Die Verhandlungen über den britischen EU-Austritt kommen nicht vom Fleck. Premierministerin Theresa May will von einer 40 Mrd. Euro schweren Austrittsrechnung nichts wissen.
London/Wien. Die Freude über einen Fortschritt bei den Verhandlungen über den EU-Austritt Großbritanniens währte gerade einmal 24 Stunden. Am Sonntag hatte der „Sunday Telegraph“ von einem angeblichen britischen Angebot an die EU berichtet: London sei bereit, seinen finanziellen Verbindlichkeiten gegenüber der Union nachzukommen, sofern die EU ihrerseits den Briten entgegenkommt und umgehend mit den Verhandlungen über ein künftiges Handelsabkommen beginnt. In dem Artikel war von einer Austrittsrechnung in der Größenordnung von rund 40 Mrd. Euro die Rede – weniger als die von Brüssel kalkulierten 60 bis 100 Mrd. Euro, doch immerhin ein erster Schritt in die richtige Richtung.

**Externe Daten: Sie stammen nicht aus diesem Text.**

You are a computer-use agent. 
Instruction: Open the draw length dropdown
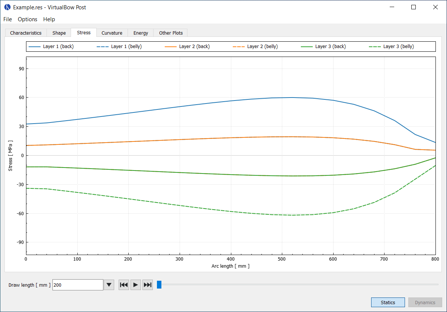(108, 284)
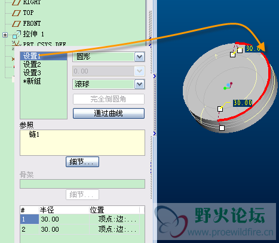Open the 滚球 creation method dropdown

click(139, 84)
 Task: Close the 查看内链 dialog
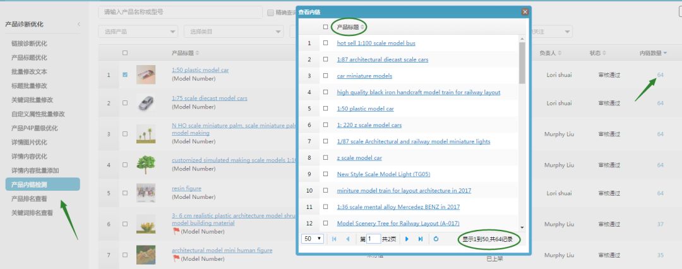525,11
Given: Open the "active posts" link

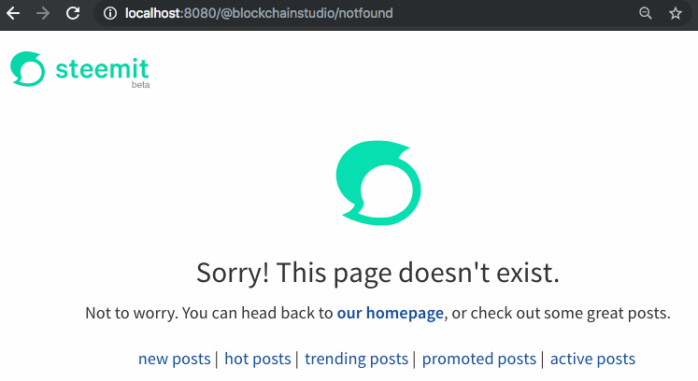Looking at the screenshot, I should (592, 359).
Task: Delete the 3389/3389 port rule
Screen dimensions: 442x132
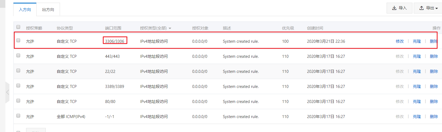Action: pos(434,87)
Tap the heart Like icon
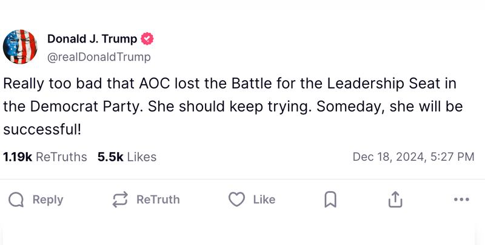485x245 pixels. pyautogui.click(x=236, y=200)
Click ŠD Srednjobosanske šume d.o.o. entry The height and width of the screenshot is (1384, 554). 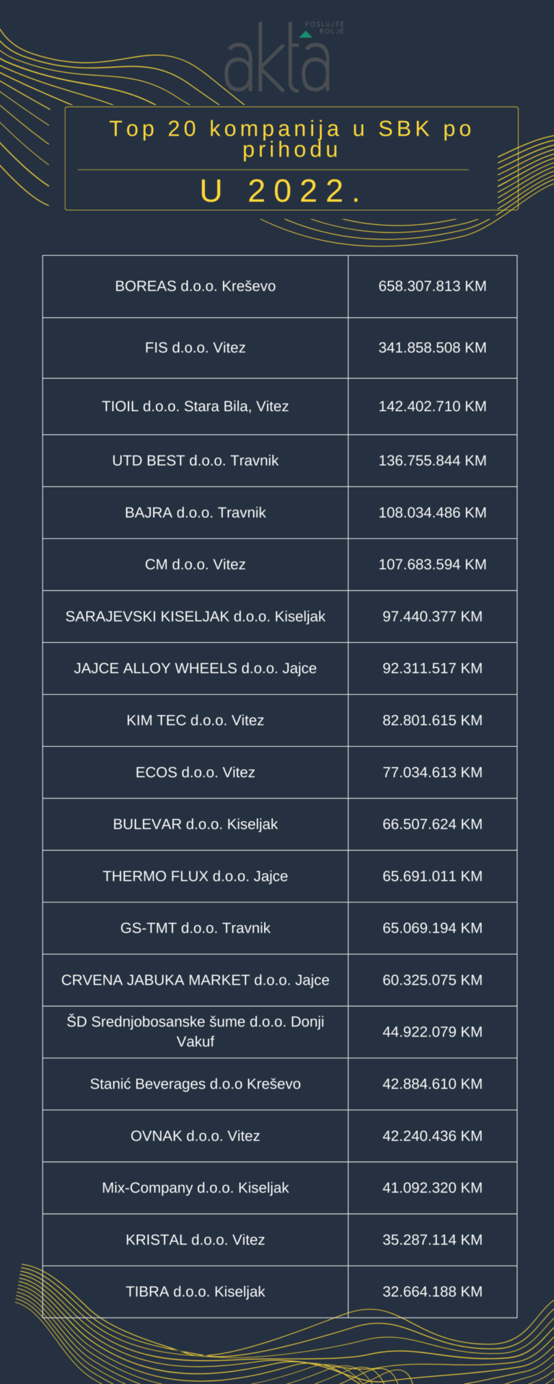(x=195, y=1031)
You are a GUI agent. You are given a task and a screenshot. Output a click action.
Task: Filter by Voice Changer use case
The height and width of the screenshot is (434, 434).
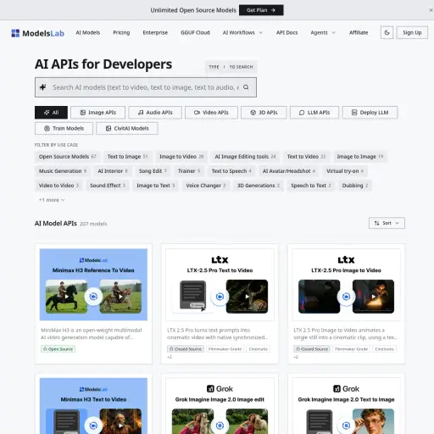[x=206, y=186]
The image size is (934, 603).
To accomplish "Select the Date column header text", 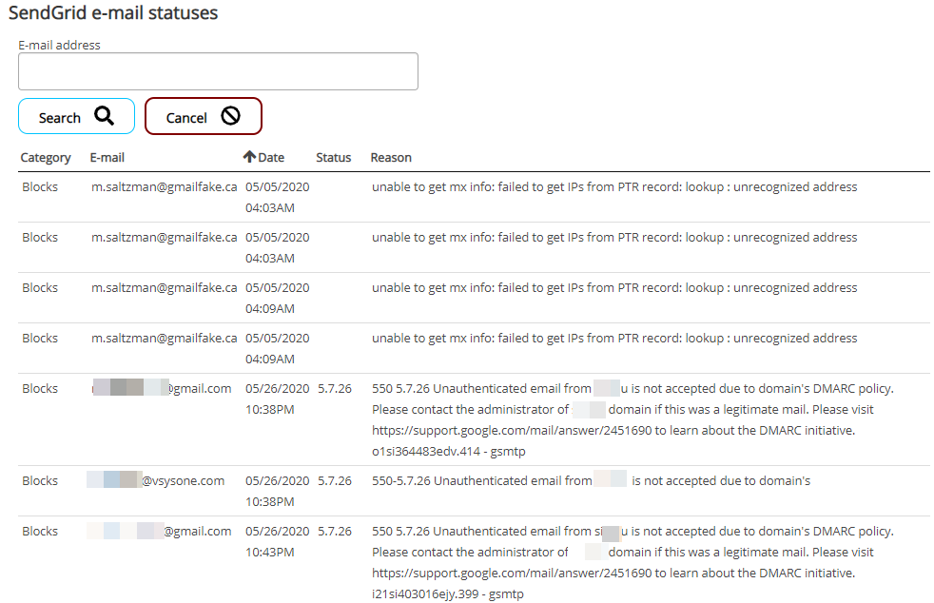I will (271, 158).
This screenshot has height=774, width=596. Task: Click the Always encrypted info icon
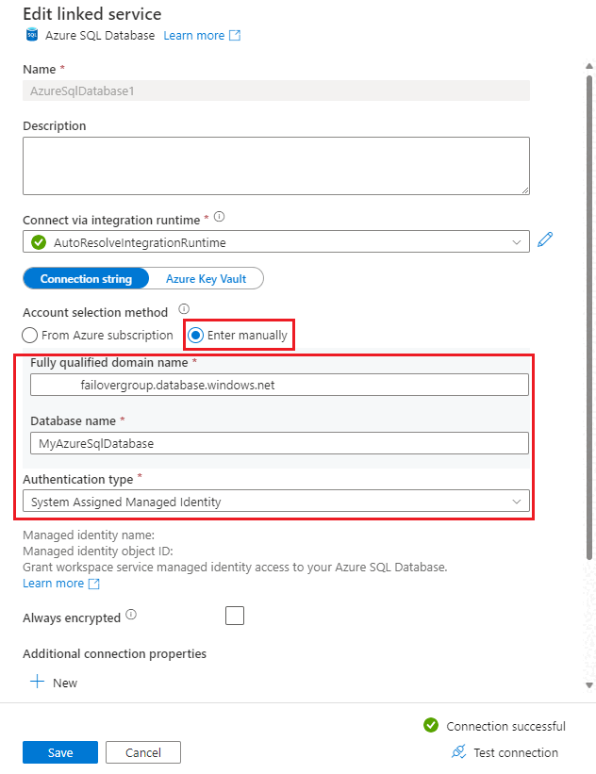131,616
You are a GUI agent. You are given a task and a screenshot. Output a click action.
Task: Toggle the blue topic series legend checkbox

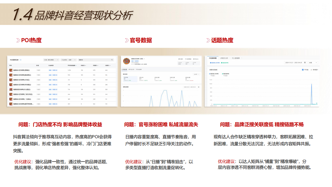[211, 63]
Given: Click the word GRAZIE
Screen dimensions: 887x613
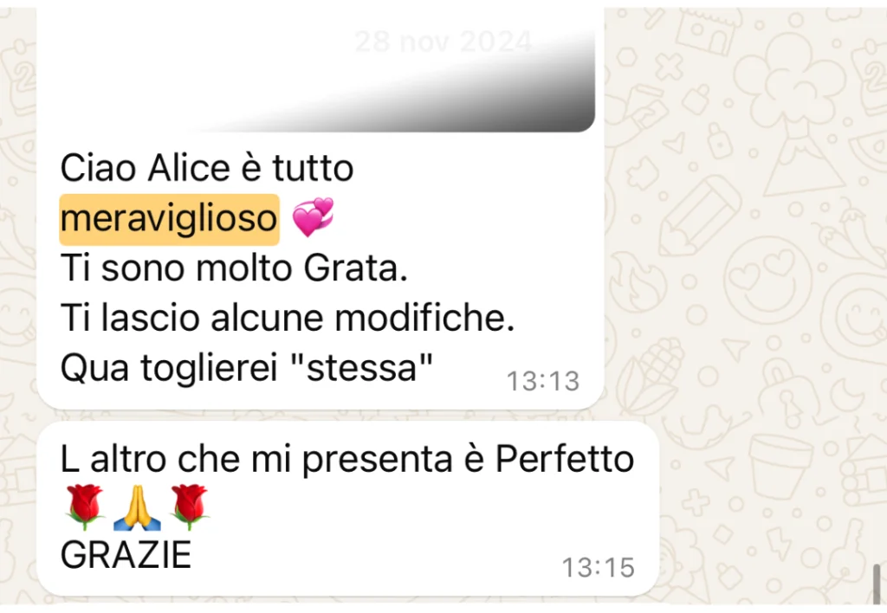Looking at the screenshot, I should 126,555.
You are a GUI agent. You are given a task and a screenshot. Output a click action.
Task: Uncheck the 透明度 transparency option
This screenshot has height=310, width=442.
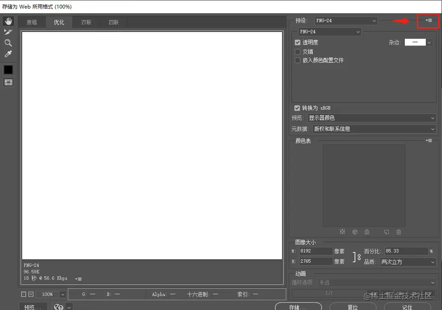click(297, 42)
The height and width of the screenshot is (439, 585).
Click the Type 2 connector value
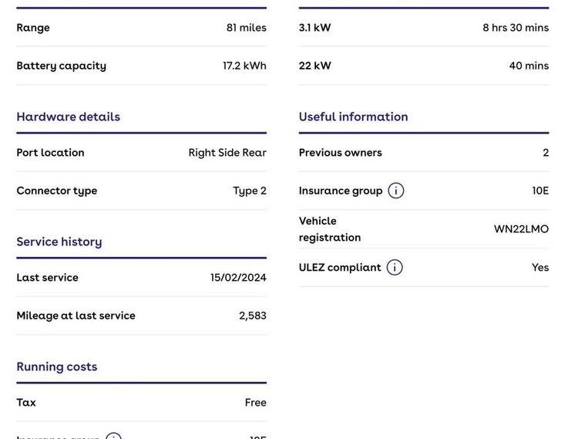point(250,191)
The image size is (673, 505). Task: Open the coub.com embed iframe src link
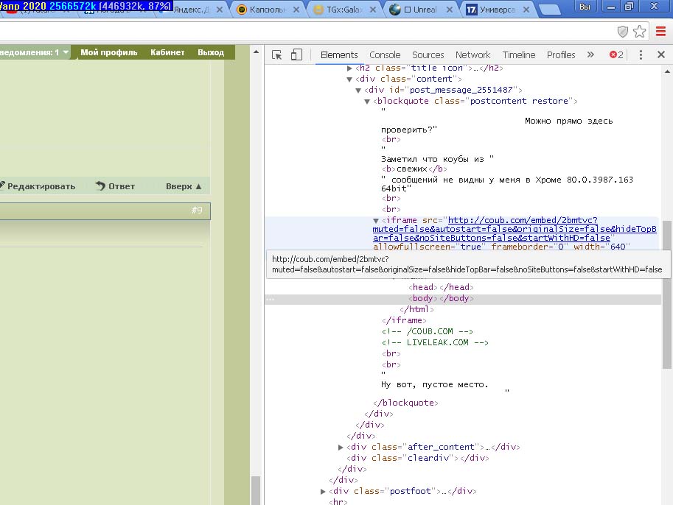pos(522,220)
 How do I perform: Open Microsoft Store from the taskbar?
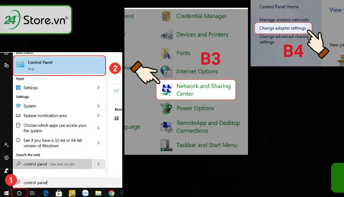(x=59, y=193)
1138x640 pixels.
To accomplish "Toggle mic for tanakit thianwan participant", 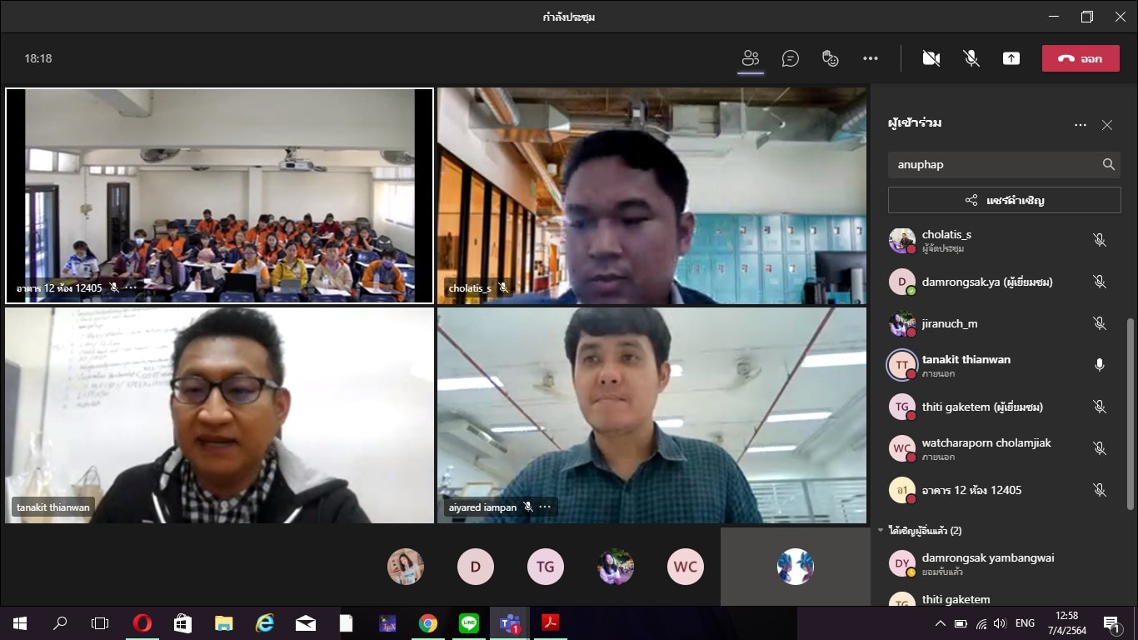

„Inakkurate Spekulationen“
Doch bereits am gestrigen Montag wurde dieser Schritt rückgängig gemacht: Premierministerin Theresa May ließ die „Times“ wissen, dass jegliche Spekulationen über eine britische Zahlungsbereitschaft „inakkurat“ seien, wie ein hochrangiger, nicht namentlich genannter Regierungsbeamter der Londoner Tageszeitung mitteilte. Demnach liege selbst der vergleichsweise niedrige Kompromissbetrag deutlich über dem, was May in Betracht ziehen würde.
Für Michel Barnier, den Chefverhandler der EU-Kommission, und sein britisches Gegenüber, David Davis, heißt es somit: Zurück an den Start. Die EU will über das künftige Verhältnis zu Großbritannien erst dann verhandeln, wenn es substanzielle Fortschritte bei den finanziellen Verbindlichkeiten, dem rechtlichen Status der in Großbritannien lebenden EU-Bürger sowie dem künftigen Management der britisch-irischen Landgrenze gibt. Bei der Brexit-Rechnung handelt es sich um künftige finanzielle Zusagen und bereits budgetierte Ausgaben aus dem EU-Budget, die von Großbritannien mitbeschlossen wurden. Die Höhe schwankt, je nachdem, welche Budgetposten inkludiert bzw. ausgeklammert werden.
Apropos Budget: Nach dem EU-Austritt Großbritanniens am 29. März 2019 fällt die Union um den drittgrößten Nettozahler hinter Deutschland und Frankreich um. Zum EU-Budget 2018 steuern die Briten netto 14,7 Mrd. Euro bei – das sind gut zwölf Prozent des Unionshaushalts. Insofern ist es nicht verwunderlich, dass man sich in Brüssel den Kopf darüber zerbricht, wie sich das durch Großbritannien hinterlassene Loch stopfen ließe. Die jüngste Idee stammt von dem für das Budget zuständigen EU-Kommissar, Günther Oettinger: In einem Interview mit der „Bild“-Zeitung sprach er sich für die Streichung aller nationalen Vergünstigungen im EU-Haushalt aus. Diese wurden im Zuge des sogenannten Britenrabatts eingeführt, den Premierministerin Margaret Thatcher in den 1980er-Jahren für ihr Land herausgeschlagen hatte – im kommenden Jahr beläuft sich dieser Rabatt auf 4,9 Mrd. Euro.
Ende der Rabatte
Bei den von Oettinger angesprochenen Vergünstigungen handelt es sich einerseits um Nachlässe bei den sogenannten BNE-Beiträgen (sie werden anhand der Wirtschaftsleistung der EU-Mitglieder ermittelt), die Dänemark, Schweden und den Niederlanden zugutekommen, und andererseits um begünstigte Bemessungsgrundlagen für die Mehrwertsteuereigenmittel (ein kleiner MwSt.-Anteil fließt ins EU-Budget), von denen die Niederlande, Schweden und Deutschland profitieren. Allerdings machen diese Begünstigungen im Budget 2018 insgesamt nicht mehr als vier Mrd. Euro aus – und können den Wegfall der britischen EU-Mitgliedschaft nur in einem eingeschränkten Ausmaß kompensieren.
Die Verhandlungen für den neuen EU-Finanzrahmen ab 2021 sollen im kommenden Jahr beginnen. Oettinger will die britische Lücke durch einen Mix aus Einsparungen und höheren Beiträgen der Mitgliedstaaten füllen.